Pada pukul 15.45, anak-anak mulai berdatangan di lokasi ibadah, tetapi ada yang salah nih, kok yang datang masih kecil-kecil begitu ya? Namun, yang namanya pelayanan kepada Tuhan harus total, jadi siapa pun yang datang harus tetap dilayani walaupun harus fleksibel dalam menyampaikan presentasi. Ketika anak-anak datang, mereka langsung menuju ke booth, dan saya melayani mereka. Mereka tertarik dengan CD-CD audio Alkitab, dan ada yang ingin memberikan CD tersebut kepada tetangga mereka yang sudah tua dan tidak bisa membaca Alkitab lagi. Puji Tuhan, senang rasanya melihat ada anak yang peka dan memiliki kepedulian.

Ibadah dimulai tepat pukul 16.00. Ardi mengawali dengan doa dan memimpin beberapa lagu pujian. Setelah itu, Ardi mempersilakan kami untuk mulai memberikan presentasi. Presentasi yang pertama dibawakan oleh Tika. Tika tampil cukup akrab di hadapan anak-anak. Meskipun saat itu Tika sedang sakit, ia tetap berusaha melayani sebaik mungkin. Ia menjelaskan bahwa anak-anak termasuk dalam generasi digital native. Sebagai generasi digital native Kristen, anak-anak harus berbeda dengan teman-temannya. Salah satu perbedaannya adalah apa yang ada di dalam HP mereka? Apakah sudah ada Alkitab atau aplikasi-aplikasi lainnya yang dapat menolong mereka bertumbuh dalam Tuhan?

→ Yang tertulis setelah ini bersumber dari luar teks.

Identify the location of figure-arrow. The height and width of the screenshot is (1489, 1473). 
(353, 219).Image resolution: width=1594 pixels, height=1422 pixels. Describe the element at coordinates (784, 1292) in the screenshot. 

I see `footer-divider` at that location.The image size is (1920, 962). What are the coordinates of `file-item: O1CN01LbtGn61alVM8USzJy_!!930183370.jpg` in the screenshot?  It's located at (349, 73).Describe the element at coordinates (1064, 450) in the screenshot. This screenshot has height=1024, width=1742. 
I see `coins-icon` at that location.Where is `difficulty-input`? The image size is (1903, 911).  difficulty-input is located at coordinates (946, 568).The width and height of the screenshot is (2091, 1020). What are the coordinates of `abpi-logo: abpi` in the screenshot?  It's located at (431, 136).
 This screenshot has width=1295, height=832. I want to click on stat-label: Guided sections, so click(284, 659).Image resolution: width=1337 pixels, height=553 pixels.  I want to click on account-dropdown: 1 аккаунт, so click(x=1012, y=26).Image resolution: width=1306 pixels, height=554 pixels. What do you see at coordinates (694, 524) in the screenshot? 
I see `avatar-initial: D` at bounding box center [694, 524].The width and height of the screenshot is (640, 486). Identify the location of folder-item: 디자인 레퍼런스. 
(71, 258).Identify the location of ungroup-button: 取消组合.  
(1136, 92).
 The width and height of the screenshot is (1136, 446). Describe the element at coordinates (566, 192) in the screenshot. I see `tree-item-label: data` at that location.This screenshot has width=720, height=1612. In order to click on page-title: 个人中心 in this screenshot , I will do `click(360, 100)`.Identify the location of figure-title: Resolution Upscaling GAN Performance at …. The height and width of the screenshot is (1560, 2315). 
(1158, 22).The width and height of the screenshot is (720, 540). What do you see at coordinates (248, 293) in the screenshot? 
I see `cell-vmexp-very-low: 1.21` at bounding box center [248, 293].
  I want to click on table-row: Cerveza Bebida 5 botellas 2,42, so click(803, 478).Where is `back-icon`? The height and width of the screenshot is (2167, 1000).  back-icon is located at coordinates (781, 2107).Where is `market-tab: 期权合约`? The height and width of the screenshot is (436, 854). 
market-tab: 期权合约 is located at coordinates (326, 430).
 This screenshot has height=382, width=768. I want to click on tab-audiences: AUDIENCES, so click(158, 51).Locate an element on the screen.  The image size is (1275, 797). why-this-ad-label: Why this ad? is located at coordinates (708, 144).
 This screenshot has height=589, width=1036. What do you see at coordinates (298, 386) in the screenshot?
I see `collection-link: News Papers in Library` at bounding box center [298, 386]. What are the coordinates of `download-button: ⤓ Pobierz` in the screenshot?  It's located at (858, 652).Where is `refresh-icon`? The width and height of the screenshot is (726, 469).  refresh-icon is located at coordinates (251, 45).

Selanjutnya, saya bertugas menyampaikan materi presentasi kedua. Awalnya, saya bingung karena dari 29 anak yang datang, hanya 1 anak yang membawa HP, padahal saya akan menyampaikan materi yang sangat teknis dan mereka harus langsung mempraktikkannya dengan HP-nya masing-masing. Kemudian, saya sadar bahwa metode PA S.A.B.D.A (Simak, Analisa, Belajar, Doa/Diskusi, Aplikasi) yang saya bawakan bukanlah tentang masalah "device"-nya. Yang terpenting adalah bagaimana metode S.A.B.D.A ini dipahami oleh anak-anak dan mereka tertarik melakukan PA dengan metode tersebut, dengan atau tanpa device mereka. Akhirnya, saya memberi penekanan dalam melakukan metode S.A.B.D.A.

Memang, dalam roadshow kali ini, ada beberapa hal yang tidak berjalan sesuai perkiraan kami. Dari roadshow kali ini, saya belajar bahwa kita harus siap kapan pun dan dalam situasi apa pun untuk melayani Tuhan. Sebab, kita tidak tahu jika nanti ada hal-hal yang tidak sesuai dengan rencana/persiapan kita. Tetap semangat melayani Tuhan! #Ayo_PA!